Experts cautioned that hard bargaining to rid the isolated Stalinist regime of its small nuclear arsenal still lies ahead.

“The reality is that these are going to be far more prolonged and difficult negotiations than probably anybody understands or foresees. But we are going to move fairly soon to a place where people will be able to see the landscape ahead of us,” said Daniel Sneider of Stanford University’s Walter H. Shorenstein Asia-Pacific Research Center.

Some of the major unknowns include whether Pyongyang can be trusted to disclose the full extent of its nuclear programs and whether the communist regime will take steps to ensure that they can never be reactivated, he said.

Even modest progress, however, is a victory for Secretary of State Condoleezza Rice, who championed the decision to resume discussions last year with North Korea as part of the so-called Six-Party Talks, which include Russia, China, South Korea and Japan.

The talks produced the Feb. 13 accord under which impoverished, food-short North Korea is to dismantle its nuclear programs and jettison its weapons in return for economic assistance, security guarantees and diplomatic relations with the United States.

North Korea shut down its main plutonium-producing reactor at Yongbyon in July and received 50,000 tons of fuel oil from South Korea.

Vice President Dick Cheney and his allies, however, have pressed for more confrontational policies toward North Korea, Iran, Syria, Saddam Hussein’s Iraq and other U.S. adversaries.

North Korea, along with Iran and Iraq, comprise the “axis of evil” that Bush condemned in his January 2002 State of the Union speech.

The pronouncement underscored his administration’s goal of ousting regimes it considered major threats to U.S. security.

Bush’s decision later that year to halt fuel oil shipments to North Korea prompted Pyongyang to end an eight-year freeze on plutonium production, expel U.N. inspectors and withdraw from the main international treaty to curb the spread of nuclear weapons. It conducted its first underground test explosion last October.

Joseph Cirincione of the Center for American Progress, a liberal policy institute in Washington, argued that if the administration had started negotiating with North Korea when it took office in 2001, then North Korea probably wouldn’t have expanded its nuclear arsenal from two to an estimated 12 warheads and detonated the underground test last year.

“If the Bush administration had done this when they first came in, we wouldn’t have a North Korean nuclear program to worry about right now,” Cirincione said.

Instead, said Cirincione: “They turned in a completely opposite direction and followed the line of Vice President Cheney.
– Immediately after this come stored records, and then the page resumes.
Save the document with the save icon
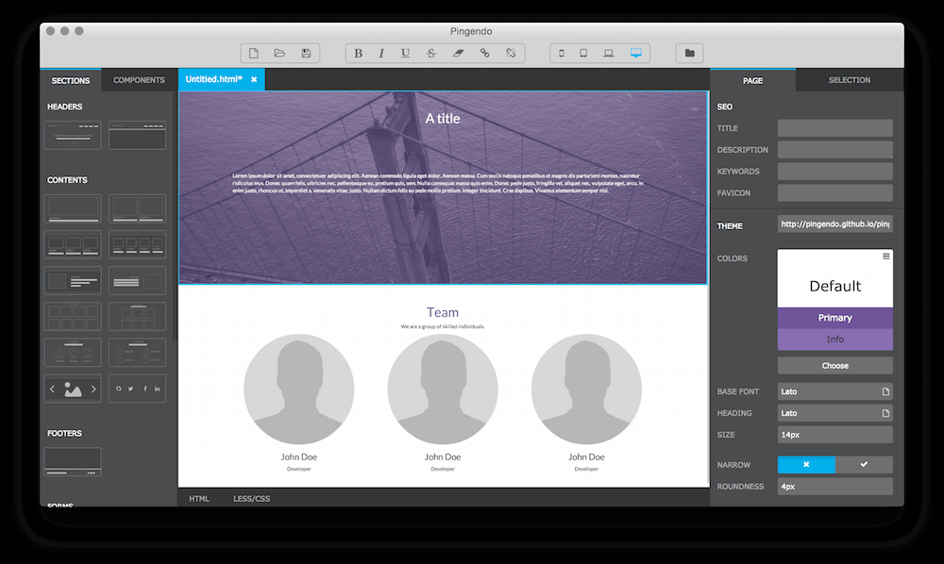944x564 pixels. pyautogui.click(x=306, y=53)
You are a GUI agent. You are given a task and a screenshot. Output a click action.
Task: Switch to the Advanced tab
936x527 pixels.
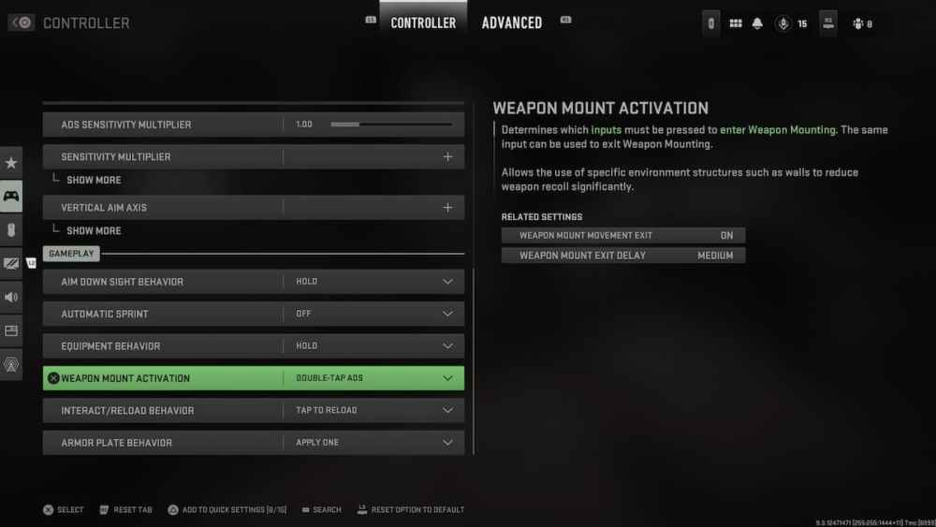coord(512,22)
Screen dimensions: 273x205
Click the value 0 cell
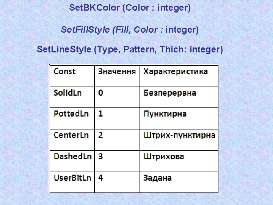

Not only did they not negotiate with the North Koreans, but their policies accelerated their program.”

Cheney and his allies have continued to fight a rear-guard action against negotiating with North Korea.

Just last Friday, former State Department official and Cheney ally John Bolton argued in the Wall Street Journal that “little real progress has been made in eliminating Pyongyang’s (nuclear) program” and charged that advocates of the negotiations need “a diplomatic success to justify long years of faith in the Six-Party Talks.”